And I did like this year the effort to assist newbies – an orientation to the AGM 101, and a session on how to prepare an AGM breakout proposal – if anyone went to these sessions I would like to hear how helpful they were…
8. Visiting places you might otherwise not get to
[Jane really likes this aspect – to be in Brooklyn was quite the thrill!]:
Each year the AGM is in a city in either the United States or Canada [with the exception of 2003 celebrating JASNA’s 25 years in Winchester, England], this year back in New York City for the first time since the very first AGM in 1979 (on Pride and Prejudice) and in 1987 on Lady Susan. If you look at the JASNA website http://jasna.org/agms/index.html you will see the varied locations and topics of the meetings – my first was in Richmond Virginia in 1996, and I have not missed many since. Each venue has its own historical and cultural offerings that may tie in with Jane Austen, this to me often the best part of each event. In Richmond we went to the Virginia Museum of Art and saw a wondrous exhibit of Fabergé eggs and treasures made for the Russian Imperial family – and each location since has not disappointed with these side trips.
9. Dare I leave out The Fashions?!
[nearly Jane’s favorite pastime – always observing,
and far more generous than Mrs. Elton would be in her commentary!]:
I do not dress [one of these days when I drag out my sewing machine!] – but this is one of the delights of each AGM, with costumes and fashions in abundance, the number of participants seeming to increase each year. And besides the various costumes, there is always someone doing a fashion show or exhibit, or “training” sessions on “Dressing Jane” or dare I say “Undressing Mr. Darcy.”

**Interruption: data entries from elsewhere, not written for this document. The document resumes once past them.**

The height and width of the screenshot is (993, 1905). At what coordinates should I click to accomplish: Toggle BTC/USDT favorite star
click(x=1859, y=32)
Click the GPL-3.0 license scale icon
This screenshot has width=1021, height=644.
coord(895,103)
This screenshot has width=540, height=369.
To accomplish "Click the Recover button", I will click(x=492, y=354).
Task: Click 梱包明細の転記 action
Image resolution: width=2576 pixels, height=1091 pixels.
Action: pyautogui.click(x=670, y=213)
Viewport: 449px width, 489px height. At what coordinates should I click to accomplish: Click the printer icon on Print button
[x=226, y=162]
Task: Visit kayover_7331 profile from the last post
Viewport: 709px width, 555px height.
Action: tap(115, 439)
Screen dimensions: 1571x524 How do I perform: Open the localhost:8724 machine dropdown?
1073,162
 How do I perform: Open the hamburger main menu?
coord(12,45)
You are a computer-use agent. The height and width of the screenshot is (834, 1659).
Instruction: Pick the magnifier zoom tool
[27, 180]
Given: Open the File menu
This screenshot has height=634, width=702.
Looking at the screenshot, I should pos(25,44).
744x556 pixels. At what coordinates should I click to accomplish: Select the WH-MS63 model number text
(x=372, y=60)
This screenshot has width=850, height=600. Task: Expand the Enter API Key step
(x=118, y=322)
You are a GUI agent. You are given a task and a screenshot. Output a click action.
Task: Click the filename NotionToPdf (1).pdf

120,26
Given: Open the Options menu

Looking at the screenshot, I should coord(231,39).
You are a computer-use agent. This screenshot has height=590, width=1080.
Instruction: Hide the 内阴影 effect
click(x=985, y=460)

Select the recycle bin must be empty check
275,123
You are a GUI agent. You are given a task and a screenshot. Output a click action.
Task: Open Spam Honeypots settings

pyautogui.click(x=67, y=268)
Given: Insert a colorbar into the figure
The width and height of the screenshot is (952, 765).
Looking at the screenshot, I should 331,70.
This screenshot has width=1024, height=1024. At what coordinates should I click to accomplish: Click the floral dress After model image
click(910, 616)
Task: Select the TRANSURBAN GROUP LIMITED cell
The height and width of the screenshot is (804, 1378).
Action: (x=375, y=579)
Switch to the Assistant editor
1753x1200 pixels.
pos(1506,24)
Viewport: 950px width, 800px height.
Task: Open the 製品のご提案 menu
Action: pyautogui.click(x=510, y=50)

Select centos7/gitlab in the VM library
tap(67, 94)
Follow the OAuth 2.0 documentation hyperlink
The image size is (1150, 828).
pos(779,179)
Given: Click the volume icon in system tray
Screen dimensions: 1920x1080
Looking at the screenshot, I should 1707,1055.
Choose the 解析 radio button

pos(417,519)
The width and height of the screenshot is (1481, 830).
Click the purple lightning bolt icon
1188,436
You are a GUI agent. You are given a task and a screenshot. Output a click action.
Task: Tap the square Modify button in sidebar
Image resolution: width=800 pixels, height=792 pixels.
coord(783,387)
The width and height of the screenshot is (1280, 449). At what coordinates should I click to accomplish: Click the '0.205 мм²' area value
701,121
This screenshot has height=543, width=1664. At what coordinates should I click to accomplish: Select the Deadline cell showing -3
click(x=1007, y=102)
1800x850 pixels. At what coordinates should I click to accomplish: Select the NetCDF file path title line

– Vic has again saved the day – she posted a good deal of the fashion event this year “Dressing the Miss Bennets” with Lisa Brown – you can view that here: http://janeaustensworld.wordpress.com/2012/10/26/dressing-the-miss-bennets-lisa-browns-presentation-at-jasna-agm-2012/ – almost as good as being there oneself, so many thanks to Vic for videoing it all and to Lisa for her fashionista expertise!
[After the Promenade: this image from the JASNA Syracuse Region - c2012 Lisa Brown with thanks.
Visit their website for more pictures by Lisa Brown and commentary on the 2012 AGM]
10. And perhaps the best of all reasons, the Joy of spending
some quality time with Jane Austen and her Characters!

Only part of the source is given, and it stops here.